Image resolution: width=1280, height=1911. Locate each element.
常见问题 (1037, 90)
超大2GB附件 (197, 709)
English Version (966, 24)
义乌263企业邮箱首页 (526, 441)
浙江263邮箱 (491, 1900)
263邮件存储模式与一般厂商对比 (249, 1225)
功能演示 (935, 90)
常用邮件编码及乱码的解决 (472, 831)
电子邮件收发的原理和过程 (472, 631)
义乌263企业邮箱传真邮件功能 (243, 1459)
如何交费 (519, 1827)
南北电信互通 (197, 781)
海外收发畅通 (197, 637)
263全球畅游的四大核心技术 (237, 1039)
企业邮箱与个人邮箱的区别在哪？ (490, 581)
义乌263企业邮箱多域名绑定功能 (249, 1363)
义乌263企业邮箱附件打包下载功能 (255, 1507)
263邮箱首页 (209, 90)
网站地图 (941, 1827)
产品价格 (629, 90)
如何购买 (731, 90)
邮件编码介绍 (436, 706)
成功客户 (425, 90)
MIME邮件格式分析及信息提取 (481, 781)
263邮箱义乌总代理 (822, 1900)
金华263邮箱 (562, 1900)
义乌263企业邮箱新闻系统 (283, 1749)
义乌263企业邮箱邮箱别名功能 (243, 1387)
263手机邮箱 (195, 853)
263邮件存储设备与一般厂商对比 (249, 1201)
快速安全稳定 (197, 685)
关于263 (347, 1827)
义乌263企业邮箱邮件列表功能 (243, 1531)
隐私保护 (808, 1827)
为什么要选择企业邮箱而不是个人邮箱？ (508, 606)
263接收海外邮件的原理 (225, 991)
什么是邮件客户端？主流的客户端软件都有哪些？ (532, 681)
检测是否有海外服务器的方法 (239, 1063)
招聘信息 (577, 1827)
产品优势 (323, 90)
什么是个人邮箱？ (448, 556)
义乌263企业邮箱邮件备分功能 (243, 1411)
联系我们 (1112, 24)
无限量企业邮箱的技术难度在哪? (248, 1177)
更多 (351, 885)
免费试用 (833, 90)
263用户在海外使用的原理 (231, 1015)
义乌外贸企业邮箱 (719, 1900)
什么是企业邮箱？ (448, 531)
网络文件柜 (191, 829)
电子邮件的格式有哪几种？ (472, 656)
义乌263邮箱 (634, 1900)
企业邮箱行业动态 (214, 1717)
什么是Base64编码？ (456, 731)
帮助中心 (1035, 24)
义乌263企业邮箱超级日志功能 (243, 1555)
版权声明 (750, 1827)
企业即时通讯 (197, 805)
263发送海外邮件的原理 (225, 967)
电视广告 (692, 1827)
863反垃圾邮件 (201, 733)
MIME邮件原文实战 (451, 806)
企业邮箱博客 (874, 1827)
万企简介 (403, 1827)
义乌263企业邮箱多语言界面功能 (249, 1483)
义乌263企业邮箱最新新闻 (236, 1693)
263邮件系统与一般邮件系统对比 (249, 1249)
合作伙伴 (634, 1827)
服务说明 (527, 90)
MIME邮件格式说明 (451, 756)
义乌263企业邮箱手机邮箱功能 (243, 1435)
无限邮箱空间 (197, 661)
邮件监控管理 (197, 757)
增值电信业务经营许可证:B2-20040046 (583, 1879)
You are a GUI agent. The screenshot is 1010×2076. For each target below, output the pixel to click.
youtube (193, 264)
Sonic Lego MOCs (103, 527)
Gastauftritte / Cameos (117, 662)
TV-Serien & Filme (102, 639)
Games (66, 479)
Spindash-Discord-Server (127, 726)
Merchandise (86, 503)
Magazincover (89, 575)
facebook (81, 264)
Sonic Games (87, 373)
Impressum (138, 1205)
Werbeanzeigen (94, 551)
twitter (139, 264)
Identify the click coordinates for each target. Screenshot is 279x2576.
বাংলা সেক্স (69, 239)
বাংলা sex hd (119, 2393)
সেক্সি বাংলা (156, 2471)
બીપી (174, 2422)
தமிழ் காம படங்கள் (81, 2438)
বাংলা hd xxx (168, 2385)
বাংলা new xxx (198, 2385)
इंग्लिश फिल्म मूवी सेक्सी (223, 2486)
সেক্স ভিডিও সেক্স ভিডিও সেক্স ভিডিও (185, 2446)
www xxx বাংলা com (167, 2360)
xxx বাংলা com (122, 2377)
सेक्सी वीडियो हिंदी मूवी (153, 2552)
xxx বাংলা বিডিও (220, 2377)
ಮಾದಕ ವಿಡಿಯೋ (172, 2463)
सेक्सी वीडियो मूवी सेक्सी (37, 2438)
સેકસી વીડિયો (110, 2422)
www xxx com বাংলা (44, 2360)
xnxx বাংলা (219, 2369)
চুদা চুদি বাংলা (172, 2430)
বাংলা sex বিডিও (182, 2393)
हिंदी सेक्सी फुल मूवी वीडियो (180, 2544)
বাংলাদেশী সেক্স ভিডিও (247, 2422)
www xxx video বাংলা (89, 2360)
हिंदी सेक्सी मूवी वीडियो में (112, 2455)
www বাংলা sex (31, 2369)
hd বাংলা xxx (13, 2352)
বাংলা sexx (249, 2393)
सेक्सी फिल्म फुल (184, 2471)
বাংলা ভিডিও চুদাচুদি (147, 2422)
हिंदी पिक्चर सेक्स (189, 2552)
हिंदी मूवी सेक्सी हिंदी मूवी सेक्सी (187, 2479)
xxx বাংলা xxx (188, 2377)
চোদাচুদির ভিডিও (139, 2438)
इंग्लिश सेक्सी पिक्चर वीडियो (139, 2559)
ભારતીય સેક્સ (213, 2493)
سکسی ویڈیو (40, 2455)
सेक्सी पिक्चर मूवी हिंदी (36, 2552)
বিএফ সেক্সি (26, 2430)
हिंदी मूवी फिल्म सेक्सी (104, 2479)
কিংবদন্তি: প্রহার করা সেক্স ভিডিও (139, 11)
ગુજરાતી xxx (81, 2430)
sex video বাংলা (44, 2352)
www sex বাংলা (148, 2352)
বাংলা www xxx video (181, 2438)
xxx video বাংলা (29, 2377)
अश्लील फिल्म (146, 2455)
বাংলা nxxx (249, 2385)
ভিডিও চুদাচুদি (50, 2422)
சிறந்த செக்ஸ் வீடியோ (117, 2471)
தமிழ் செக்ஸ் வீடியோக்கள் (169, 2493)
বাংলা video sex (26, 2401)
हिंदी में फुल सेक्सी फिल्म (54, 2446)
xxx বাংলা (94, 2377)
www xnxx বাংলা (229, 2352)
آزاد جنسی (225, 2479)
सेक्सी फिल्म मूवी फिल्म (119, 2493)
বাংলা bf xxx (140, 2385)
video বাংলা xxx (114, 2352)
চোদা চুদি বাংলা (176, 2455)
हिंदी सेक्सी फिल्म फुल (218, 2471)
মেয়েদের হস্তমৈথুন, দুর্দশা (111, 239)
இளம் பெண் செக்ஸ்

+++

◆ EXERCISE BRIEF
Swap "首页" for "主页" in the rows from the first one through the row containing "义乌263企业邮箱邮件列表功能 (243, 1531)", and give those rows again with nothing else changed.

◆ CORRECT RESULT
Image resolution: width=1280, height=1911. Locate each element.
常见问题 (1037, 90)
超大2GB附件 (197, 709)
English Version (966, 24)
义乌263企业邮箱主页 (526, 441)
浙江263邮箱 (491, 1900)
263邮件存储模式与一般厂商对比 (249, 1225)
功能演示 (935, 90)
常用邮件编码及乱码的解决 (472, 831)
电子邮件收发的原理和过程 (472, 631)
义乌263企业邮箱传真邮件功能 (243, 1459)
如何交费 (519, 1827)
南北电信互通 (197, 781)
海外收发畅通 (197, 637)
263全球畅游的四大核心技术 (237, 1039)
企业邮箱与个人邮箱的区别在哪？ (490, 581)
义乌263企业邮箱多域名绑定功能 (249, 1363)
义乌263企业邮箱附件打包下载功能 (255, 1507)
263邮箱主页 (209, 90)
网站地图 (941, 1827)
产品价格 (629, 90)
如何购买 (731, 90)
邮件编码介绍 (436, 706)
成功客户 (425, 90)
MIME邮件格式分析及信息提取 (481, 781)
263邮箱义乌总代理 (822, 1900)
金华263邮箱 (562, 1900)
义乌263企业邮箱新闻系统 (283, 1749)
义乌263企业邮箱邮箱别名功能 (243, 1387)
263手机邮箱 (195, 853)
263邮件存储设备与一般厂商对比 (249, 1201)
快速安全稳定 (197, 685)
关于263 (347, 1827)
义乌263企业邮箱邮件列表功能 (243, 1531)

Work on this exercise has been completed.